Que risque Marseille après le jet de pétard sur la pelouse de l'Orange Vélodrome ?

Que risque Marseille après le jet de pétard sur la pelouse de l'Orange Vélodrome ?©Media365

Raphaël Brosse, publié le samedi 26 janvier 2019 à 11h00

Vendredi, le match opposant Marseille à Lille (1-2) a été interrompu pendant près de quarante minutes après un jet de pétard sur le terrain. Que risque l'OM suite à cet incident ?



L'Olympique de Marseille ne s'en sort décidément pas. Que ce soit au niveau national ou sur la scène européenne, le club phocéen est régulièrement épinglé pour le comportement de certains de ses supporters. Et l'incident survenu vendredi, à l'occasion de la réception de Lille (1-2), ne va très certainement pas rester sans suites. Au cours de la deuxième période, un pétard jeté depuis la tribune Ganay a explosé sur la pelouse, non loin de l'endroit où se trouvaient Jordan Amavi et Kevin Strootman. L'arbitre a alors indiqué la direction des vestiaires aux vingt-deux acteurs. L'incertitude s'est mise à planer dans les travées de l'Orange Vélodrome : la rencontre reprendra-t-elle ou va-t-elle être définitivement arrêtée ? Après une quarantaine de minutes d'attente, Olympiens et Nordistes sont revenus sur le terrain et la partie a pu aller jusqu'à son terme.

Le précédent Saint-Symphorien

Le fait que le match ait pu reprendre - et se poursuivre sans autre anicroche - représente déjà une « bonne nouvelle » pour l'OM. Ainsi, les Olympiens ne s'exposent pas à une défaite sur tapis vert, sort qu'avait connu Bastia après un envahissement du terrain contre Lyon en avril 2017. Quelques mois plus tôt, en décembre 2016 l'affiche entre Metz et Lyon avait d'ailleurs été suspendue suite à un jet de pétard derrière le but d'Anthony Lopes. Une situation qui fait penser à celle vécue ce vendredi... Sauf qu'il n'y avait pas eu de reprise de la rencontre à Saint-Symphorien, les conditions de sécurité n'ayant pas été reconnues comme étant suffisantes. Verdict : un match rejoué à huis clos et un retrait de deux points pour les Messins (cette dernière sanction avait été réduite à trois points avec sursis après appel).

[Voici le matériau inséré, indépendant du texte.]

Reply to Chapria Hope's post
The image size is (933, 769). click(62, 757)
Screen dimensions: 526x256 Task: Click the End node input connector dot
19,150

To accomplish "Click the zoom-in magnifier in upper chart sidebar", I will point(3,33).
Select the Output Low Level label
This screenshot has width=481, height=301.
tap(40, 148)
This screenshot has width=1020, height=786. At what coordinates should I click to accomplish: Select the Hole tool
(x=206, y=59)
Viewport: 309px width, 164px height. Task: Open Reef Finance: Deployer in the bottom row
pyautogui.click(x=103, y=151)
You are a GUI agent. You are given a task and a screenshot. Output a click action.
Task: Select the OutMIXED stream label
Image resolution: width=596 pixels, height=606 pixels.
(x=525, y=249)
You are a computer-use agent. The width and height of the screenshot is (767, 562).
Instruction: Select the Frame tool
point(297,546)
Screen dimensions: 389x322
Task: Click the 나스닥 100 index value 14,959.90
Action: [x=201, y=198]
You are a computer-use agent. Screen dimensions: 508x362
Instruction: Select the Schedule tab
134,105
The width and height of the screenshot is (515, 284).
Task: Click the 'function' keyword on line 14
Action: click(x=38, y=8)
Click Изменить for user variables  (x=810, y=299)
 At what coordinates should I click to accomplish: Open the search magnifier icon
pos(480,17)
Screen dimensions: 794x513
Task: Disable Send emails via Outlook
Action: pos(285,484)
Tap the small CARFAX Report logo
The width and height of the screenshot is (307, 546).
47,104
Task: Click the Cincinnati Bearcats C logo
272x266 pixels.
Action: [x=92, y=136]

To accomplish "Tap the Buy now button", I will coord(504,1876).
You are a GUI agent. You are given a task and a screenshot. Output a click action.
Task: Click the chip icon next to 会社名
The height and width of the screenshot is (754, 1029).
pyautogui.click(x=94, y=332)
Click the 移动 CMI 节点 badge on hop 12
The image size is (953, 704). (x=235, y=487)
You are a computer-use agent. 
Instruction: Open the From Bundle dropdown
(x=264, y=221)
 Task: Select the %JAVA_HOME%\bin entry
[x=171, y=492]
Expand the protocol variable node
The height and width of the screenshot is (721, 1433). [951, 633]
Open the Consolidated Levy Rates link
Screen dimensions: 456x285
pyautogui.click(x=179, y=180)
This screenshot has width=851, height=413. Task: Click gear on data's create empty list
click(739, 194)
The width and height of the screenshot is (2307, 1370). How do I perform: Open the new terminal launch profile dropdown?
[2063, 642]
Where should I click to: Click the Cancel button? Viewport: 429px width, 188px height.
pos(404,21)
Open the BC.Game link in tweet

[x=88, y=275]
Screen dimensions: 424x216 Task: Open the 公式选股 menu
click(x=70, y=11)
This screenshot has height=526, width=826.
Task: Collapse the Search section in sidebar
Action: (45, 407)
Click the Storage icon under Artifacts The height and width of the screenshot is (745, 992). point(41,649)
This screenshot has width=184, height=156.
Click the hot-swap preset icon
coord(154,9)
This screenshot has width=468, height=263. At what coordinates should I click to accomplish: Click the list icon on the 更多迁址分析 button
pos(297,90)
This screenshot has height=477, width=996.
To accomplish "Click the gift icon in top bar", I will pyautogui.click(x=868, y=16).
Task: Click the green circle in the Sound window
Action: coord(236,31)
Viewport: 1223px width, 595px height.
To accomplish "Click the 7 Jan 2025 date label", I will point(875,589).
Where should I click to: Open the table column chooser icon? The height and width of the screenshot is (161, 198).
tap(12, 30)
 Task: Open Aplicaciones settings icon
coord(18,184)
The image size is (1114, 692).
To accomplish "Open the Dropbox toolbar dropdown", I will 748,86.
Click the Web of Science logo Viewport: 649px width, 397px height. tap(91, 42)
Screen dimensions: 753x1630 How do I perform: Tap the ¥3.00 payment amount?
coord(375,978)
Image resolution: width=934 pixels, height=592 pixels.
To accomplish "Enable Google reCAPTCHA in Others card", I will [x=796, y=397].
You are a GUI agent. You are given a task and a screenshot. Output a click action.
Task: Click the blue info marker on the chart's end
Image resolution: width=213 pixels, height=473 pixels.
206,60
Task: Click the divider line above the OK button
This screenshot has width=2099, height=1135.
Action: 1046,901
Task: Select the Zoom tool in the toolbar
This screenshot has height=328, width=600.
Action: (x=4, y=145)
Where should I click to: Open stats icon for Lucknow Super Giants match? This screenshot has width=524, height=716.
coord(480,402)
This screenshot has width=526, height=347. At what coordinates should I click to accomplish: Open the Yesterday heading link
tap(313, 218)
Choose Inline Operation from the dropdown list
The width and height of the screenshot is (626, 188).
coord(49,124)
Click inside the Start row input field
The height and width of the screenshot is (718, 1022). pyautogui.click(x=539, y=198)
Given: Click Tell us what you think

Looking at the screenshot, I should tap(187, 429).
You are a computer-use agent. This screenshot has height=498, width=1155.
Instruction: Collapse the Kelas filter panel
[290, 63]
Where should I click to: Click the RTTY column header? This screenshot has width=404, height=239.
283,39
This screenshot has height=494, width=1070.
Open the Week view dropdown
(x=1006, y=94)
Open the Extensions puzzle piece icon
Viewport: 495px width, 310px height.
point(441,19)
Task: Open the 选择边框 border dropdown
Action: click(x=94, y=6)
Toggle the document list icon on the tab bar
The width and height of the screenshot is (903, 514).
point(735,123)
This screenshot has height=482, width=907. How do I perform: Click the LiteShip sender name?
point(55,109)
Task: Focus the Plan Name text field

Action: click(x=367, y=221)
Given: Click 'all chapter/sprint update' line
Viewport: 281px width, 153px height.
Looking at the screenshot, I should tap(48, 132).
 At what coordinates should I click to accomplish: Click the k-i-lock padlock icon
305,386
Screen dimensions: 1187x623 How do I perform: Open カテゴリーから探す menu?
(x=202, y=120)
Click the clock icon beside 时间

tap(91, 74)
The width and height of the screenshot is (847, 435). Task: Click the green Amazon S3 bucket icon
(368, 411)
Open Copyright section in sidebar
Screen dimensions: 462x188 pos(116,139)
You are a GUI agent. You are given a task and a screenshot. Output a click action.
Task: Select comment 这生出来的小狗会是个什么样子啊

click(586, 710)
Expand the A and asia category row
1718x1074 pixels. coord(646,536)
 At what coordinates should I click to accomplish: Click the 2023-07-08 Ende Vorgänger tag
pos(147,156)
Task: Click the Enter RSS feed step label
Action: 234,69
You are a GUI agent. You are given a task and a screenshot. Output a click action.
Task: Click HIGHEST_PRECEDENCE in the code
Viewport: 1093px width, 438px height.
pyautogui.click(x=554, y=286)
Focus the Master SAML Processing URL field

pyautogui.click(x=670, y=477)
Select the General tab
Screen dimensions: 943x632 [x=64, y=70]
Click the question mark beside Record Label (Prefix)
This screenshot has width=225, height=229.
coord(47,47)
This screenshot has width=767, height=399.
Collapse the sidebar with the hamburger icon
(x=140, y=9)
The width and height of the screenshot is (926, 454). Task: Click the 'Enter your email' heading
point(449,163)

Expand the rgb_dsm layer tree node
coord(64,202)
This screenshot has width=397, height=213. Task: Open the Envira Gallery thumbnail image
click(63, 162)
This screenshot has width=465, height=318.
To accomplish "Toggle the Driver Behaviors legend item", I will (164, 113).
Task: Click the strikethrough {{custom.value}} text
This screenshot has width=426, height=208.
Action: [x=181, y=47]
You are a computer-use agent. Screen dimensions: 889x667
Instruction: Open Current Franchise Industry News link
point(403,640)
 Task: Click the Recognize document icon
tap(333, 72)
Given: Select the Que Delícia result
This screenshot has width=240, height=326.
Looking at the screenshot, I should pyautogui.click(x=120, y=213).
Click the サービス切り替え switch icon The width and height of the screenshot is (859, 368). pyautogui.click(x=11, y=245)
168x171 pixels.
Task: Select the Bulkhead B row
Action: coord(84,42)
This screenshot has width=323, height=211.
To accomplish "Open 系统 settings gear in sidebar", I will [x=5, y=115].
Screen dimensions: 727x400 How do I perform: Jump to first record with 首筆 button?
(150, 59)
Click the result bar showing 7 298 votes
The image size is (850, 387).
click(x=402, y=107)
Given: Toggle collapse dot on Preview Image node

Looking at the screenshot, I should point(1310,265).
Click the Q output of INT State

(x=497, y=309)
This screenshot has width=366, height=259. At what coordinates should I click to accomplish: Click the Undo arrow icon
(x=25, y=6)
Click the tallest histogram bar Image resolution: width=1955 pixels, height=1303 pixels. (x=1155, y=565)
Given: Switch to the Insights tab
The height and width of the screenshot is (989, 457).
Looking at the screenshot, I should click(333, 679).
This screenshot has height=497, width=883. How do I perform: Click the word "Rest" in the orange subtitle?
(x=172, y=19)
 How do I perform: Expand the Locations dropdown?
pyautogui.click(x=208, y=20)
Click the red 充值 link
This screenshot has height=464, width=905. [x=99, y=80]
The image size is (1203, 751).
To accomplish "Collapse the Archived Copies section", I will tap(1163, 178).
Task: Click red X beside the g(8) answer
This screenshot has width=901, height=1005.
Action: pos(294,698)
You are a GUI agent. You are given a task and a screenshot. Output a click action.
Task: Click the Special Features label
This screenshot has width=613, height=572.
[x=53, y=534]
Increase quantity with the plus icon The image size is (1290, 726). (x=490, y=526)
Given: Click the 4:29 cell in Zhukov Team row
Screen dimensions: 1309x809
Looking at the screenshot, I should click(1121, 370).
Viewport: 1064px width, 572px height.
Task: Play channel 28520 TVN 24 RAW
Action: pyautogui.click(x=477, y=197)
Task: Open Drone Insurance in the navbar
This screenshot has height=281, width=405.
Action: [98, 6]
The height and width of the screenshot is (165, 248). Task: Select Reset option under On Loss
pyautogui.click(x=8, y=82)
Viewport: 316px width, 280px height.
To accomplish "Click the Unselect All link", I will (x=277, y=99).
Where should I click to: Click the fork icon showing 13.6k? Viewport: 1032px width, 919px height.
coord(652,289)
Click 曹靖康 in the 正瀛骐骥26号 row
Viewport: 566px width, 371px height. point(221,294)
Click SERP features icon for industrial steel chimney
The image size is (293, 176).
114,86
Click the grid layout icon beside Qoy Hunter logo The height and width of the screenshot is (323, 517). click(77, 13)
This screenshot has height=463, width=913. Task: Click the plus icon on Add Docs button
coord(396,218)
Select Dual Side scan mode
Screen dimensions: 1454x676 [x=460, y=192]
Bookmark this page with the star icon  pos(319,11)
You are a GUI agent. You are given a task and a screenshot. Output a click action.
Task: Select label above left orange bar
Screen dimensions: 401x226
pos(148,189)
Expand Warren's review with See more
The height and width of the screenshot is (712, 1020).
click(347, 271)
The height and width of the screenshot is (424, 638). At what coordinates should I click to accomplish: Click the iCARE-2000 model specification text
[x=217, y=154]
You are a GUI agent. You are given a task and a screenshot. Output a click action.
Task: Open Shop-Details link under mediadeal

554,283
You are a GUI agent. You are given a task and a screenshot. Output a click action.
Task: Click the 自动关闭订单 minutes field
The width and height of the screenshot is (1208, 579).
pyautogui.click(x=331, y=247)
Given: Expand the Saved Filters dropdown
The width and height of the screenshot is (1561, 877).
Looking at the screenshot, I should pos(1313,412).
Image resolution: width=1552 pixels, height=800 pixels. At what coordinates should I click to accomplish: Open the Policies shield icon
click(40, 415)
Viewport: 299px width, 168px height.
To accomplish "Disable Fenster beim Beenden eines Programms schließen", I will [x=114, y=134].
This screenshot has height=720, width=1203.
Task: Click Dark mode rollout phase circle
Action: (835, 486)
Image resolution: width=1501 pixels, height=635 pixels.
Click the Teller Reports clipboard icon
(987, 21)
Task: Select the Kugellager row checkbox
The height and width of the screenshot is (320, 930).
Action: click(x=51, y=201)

Une amende et du huis clos partiel pour l'OM ?

Si l'on s'en tient au passé récent, c'est le Saint-Etienne - Lyon de novembre 2017 (0-5) qui semble être le cas le plus comparable au Marseille - Lille de vendredi soir. Après la fameuse célébration polémique de Nabil Fekir, plusieurs supporters stéphanois avaient fait irruption sur la pelouse. Interrompu de longues minutes durant, le match avait finalement pu se terminer ce soir-là. Mais l'addition avait été salée pour les Verts, contraints de verser 5 000 euros d'amende (dont 2 500 euros par révocation de sursis pour déploiement de banderoles) et, surtout, sanctionnés de deux huis clos partiels. Les Ciel et Blanc seront-ils, en raison du passif de leurs supporters en termes d'incidents, plus sévèrement punis encore ? La commission de discipline de la LFP (qui se réunit tous les mercredis) apportera prochainement une réponse à cette question.